Between 2002 and 2010, 15 subtrochanteric femoral osteotomies were performed in 13 consecutive patients for treatment of coxa vara using external fixator systems for stabilization. Fifteen hips of 13 patients, two receiving bilateral and 11 receiving unilateral treatment, were included in this study. After obtaining detailed informed consent from all patients, monolateral limb reconstruction system fixator was used in three cases and Ilizarov fixator in 10 cases. The average age at initial surgery was 11.3 years (range 5-22 years). There were different etiologies of coxa vara in this group: 10 patients had infantile coxa vara, two patients had fibrous dysplasia, and one patient had proximal femoral focal deficiency. The indication for surgery in this group of patients included in the study was the chief complaint of a limp, with minimal or no pain. Physical examination revealed a short leg gait with an abductor lurch, a positive Trendelenburg's test, and limitation of abduction and internal rotation of the involved hip in all patients.
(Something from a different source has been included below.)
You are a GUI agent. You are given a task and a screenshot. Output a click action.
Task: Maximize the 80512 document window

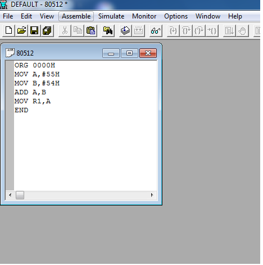[129, 53]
Standard radiographs were taken before and 1, 3, 6, and 12 months after surgery, including an anteroposterior (AP) view of the pelvis and frog lateral of the affected hip. Scanograms were available preoperatively for all patients. HE angle and neck-shaft angle were measured before surgery, immediately after surgery, and at the latest follow-up on the AP pelvis radiograph. All patients had an HE angle of more than 60 and an FNS angle of less than 90. Seven cases had preoperative limb length discrepancy of an average of 4.2 cm (range 2-8 cm). In four cases, additional diaphyseal osteotomy was performed to correct limb length discrepancy. Minimum follow-up was 1 year because radiographic evidence of healing was required. The mean duration of follow-up was 3.7 years (range 1-7 years).

Operative technique

After induction of general anesthesia the patient is positioned in lateral decubitus. The involved lower extremity is prepared and draped. The affected limb is held in a hip neutral position and a true AP view of the involved hip is reproduced on the C-arm monitor. Placing the half pins in the proximal segment with the limb in the hip neutral position avoids the need of extensive skin release around the half pins after the corrective osteotomy. The proximal half pins are placed in the superolateral to inferomedial direction ([Figure 1]). When using ilizarov fixator, the half pins are mounted on the femoral arch, and care is taken to allow at least two-finger breadth between the arch and the underlying skin.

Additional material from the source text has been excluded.